Pierwsze osoby zostaną zaszczepione w styczniu, tak na antenie RMF zapewniał Michał Dworczyk. Szef kancelarii premiera w rozmowie z Robertem Mazurkiem zdradził, że w Polsce ma powstać około 8 tysięcy punktów, w których będzie można się zaszczepić. W pierwszej kolejności osoby najbardziej narażone na zakażenie, czyli pracownicy służby zdrowia, mundurowi i mieszkańcy domów pomocy społecznej oraz seniorzy. Później pozostali chętni.
Szczepionek ma starczyć dla wszystkich. Tak zapewnia Mateusz Morawiecki. Premier zdradził, że polski rząd zamówił 45 milionów szczepionek, które będą darmowe.
Jednak masowa akcja szczepień zacznie się na przełomie lutego i marca. Przyjęcie zastrzyków będzie dobrowolne, ale według planów nie będzie można wybrać sobie rodzaju szczepionki, jaką otrzymamy.

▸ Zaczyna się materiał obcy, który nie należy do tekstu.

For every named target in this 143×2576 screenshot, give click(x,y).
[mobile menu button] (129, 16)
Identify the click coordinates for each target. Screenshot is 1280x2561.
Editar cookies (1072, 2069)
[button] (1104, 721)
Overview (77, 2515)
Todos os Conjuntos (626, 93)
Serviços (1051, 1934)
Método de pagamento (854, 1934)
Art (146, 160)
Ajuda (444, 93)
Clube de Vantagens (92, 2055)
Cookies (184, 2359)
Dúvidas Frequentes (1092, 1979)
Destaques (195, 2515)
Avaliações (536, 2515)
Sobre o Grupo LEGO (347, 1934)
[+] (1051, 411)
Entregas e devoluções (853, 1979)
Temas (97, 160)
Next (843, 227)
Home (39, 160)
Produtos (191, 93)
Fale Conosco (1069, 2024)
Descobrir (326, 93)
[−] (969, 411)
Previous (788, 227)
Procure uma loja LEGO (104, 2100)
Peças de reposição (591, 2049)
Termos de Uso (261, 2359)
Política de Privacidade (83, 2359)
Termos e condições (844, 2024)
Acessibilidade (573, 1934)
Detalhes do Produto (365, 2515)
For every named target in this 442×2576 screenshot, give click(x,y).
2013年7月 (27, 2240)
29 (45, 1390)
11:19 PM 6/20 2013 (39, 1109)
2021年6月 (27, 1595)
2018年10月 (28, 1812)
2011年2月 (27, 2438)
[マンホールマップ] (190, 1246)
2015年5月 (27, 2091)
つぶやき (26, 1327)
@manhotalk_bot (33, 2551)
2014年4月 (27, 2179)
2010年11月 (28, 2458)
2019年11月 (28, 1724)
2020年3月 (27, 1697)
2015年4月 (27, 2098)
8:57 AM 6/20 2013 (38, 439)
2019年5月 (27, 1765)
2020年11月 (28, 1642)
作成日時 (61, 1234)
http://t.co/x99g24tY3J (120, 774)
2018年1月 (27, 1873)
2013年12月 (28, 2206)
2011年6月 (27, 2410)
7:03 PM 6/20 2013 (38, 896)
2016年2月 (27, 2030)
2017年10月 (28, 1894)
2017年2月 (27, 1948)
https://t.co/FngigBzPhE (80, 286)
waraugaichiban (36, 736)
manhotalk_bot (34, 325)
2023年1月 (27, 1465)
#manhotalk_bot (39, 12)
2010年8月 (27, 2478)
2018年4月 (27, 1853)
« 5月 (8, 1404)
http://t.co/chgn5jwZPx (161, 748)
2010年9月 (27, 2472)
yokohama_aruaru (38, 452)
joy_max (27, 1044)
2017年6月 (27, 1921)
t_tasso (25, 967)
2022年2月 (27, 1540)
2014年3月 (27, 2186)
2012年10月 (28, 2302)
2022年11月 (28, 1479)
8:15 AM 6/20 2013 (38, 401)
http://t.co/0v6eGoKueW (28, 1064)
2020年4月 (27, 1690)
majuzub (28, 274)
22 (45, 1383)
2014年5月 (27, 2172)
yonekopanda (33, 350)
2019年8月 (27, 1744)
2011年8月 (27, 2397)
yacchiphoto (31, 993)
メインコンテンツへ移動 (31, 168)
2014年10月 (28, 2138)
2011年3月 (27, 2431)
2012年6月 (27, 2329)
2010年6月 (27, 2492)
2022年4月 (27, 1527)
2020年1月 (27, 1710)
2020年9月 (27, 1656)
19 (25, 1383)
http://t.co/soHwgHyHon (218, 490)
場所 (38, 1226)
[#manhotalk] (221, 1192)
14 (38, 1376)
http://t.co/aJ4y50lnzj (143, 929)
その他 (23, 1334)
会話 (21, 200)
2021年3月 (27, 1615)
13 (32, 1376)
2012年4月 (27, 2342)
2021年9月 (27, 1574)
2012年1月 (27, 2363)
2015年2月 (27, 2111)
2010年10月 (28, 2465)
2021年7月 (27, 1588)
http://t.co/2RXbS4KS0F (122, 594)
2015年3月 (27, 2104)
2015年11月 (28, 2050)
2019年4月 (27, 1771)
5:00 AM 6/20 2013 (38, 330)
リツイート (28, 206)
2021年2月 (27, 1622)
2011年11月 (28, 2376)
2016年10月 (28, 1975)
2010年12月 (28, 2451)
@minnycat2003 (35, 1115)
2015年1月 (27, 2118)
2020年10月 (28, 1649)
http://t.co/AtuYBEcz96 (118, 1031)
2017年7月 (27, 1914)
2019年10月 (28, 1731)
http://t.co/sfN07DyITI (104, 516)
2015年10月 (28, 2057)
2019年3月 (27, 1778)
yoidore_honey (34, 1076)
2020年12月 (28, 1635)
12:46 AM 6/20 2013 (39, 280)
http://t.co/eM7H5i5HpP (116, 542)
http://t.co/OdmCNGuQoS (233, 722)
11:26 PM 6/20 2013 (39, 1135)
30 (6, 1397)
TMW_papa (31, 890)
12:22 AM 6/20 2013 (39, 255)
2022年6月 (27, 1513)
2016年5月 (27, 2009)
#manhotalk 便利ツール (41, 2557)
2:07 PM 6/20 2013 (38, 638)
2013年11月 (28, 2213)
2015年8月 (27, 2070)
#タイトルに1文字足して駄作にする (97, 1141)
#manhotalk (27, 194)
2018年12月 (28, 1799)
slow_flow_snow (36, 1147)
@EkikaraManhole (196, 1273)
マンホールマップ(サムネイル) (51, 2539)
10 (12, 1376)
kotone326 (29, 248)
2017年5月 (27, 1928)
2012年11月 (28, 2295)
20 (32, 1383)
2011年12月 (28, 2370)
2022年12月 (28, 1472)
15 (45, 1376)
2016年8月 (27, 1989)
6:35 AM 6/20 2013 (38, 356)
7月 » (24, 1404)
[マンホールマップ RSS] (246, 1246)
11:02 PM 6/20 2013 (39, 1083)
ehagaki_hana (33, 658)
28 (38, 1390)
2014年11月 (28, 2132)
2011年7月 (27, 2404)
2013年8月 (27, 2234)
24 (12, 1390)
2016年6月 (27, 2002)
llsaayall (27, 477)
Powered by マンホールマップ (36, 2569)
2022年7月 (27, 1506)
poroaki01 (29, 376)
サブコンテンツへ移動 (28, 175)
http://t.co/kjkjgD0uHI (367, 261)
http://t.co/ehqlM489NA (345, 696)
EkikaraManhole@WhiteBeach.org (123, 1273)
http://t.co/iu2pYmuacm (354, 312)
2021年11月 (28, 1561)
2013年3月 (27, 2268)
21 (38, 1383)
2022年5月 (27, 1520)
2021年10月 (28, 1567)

Powstanie też Centralny Rejestr Szczepień, w którym osoby chętne będą musiały się zarejestrować i wtedy dowiedzą się w, którym punkcie będą mogły przyjąć zastrzyki. W sumie dwa. CRS będzie pilnować, by osoba, która przyjęła pierwszą dawkę wzięła też drugą. Ten sam rejestr będzie również generować zaświadczenia o zaszczepieniu.
W piątek, 4 grudnia br. rusza rejestracja placówek, które chcą być w sieci punktów szczepień na koronawirusa. Według ustaleń RMF do szczepień będą kwalifikować nie tylko lekarze, ale też pielęgniarki, ratownicy medyczni oraz farmaceuci.